Without the pictures, can you quote each line below exactly?

Stored records:
————

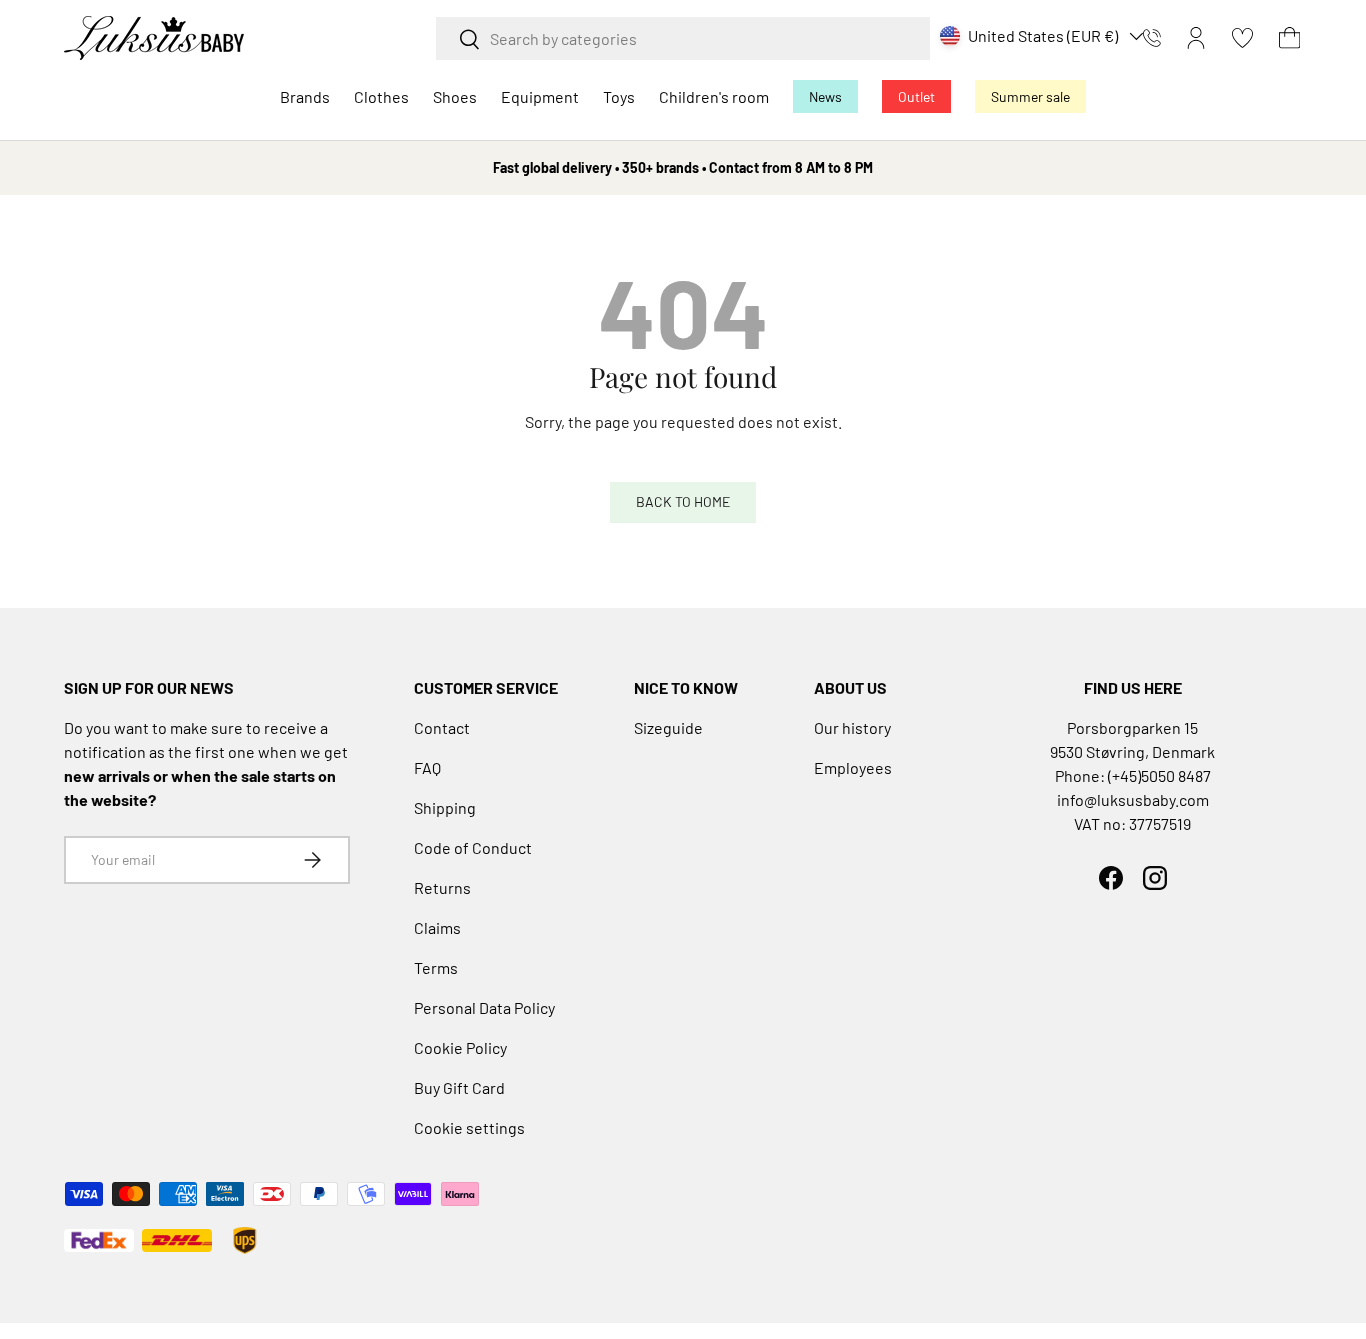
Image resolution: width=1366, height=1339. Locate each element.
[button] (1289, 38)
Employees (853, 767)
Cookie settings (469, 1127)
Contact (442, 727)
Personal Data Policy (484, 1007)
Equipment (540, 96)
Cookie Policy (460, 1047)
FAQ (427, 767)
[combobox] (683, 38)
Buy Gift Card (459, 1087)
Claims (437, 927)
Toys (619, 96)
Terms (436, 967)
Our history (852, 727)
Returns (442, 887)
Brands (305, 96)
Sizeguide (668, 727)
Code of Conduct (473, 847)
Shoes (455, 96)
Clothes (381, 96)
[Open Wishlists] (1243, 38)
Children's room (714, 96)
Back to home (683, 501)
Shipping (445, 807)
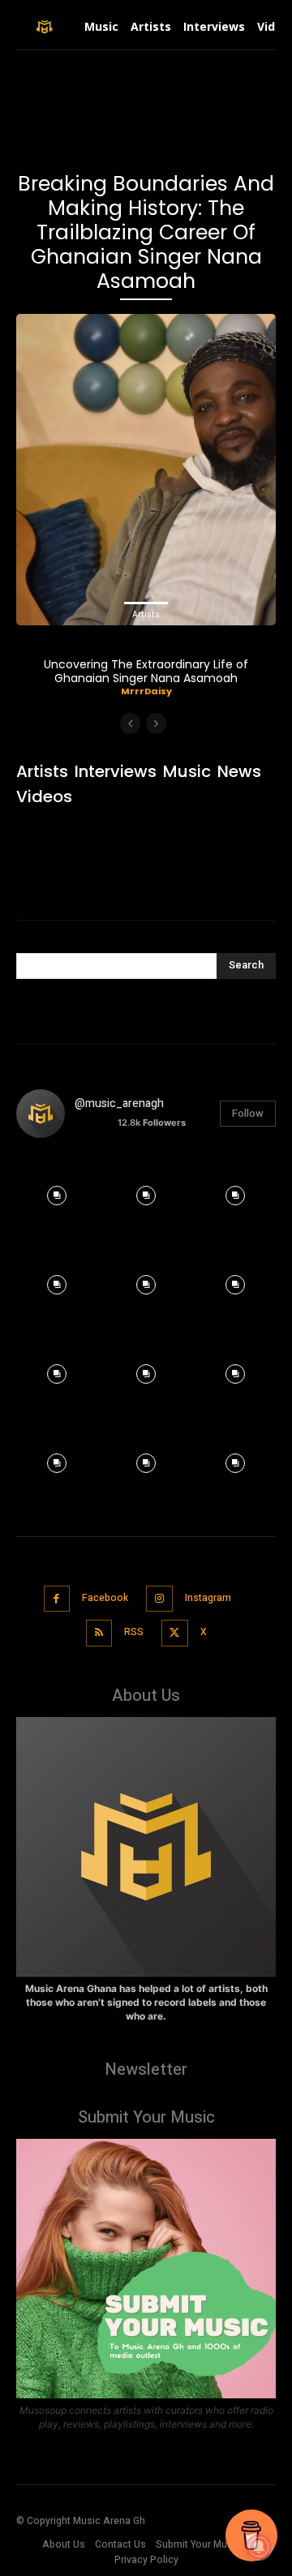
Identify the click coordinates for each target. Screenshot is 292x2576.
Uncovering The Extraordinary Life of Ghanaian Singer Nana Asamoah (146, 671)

————

TASK OUTPUT:
Image resolution: width=1366, height=1339. Locate each element.
[button] (1289, 38)
Employees (853, 767)
Cookie settings (469, 1127)
Contact (442, 727)
Personal Data Policy (484, 1007)
Equipment (540, 96)
Cookie Policy (460, 1047)
FAQ (427, 767)
[combobox] (683, 38)
Buy Gift Card (459, 1087)
Claims (437, 927)
Toys (619, 96)
Terms (436, 967)
Our history (852, 727)
Returns (442, 887)
Brands (305, 96)
Sizeguide (668, 727)
Code of Conduct (473, 847)
Shoes (455, 96)
Clothes (381, 96)
[Open Wishlists] (1243, 38)
Children's room (714, 96)
Back to home (683, 501)
Shipping (445, 807)
Identify the click coordinates for each target. Screenshot is 292x2576.
Uncovering The Extraordinary Life of Ghanaian Singer Nana Asamoah (146, 671)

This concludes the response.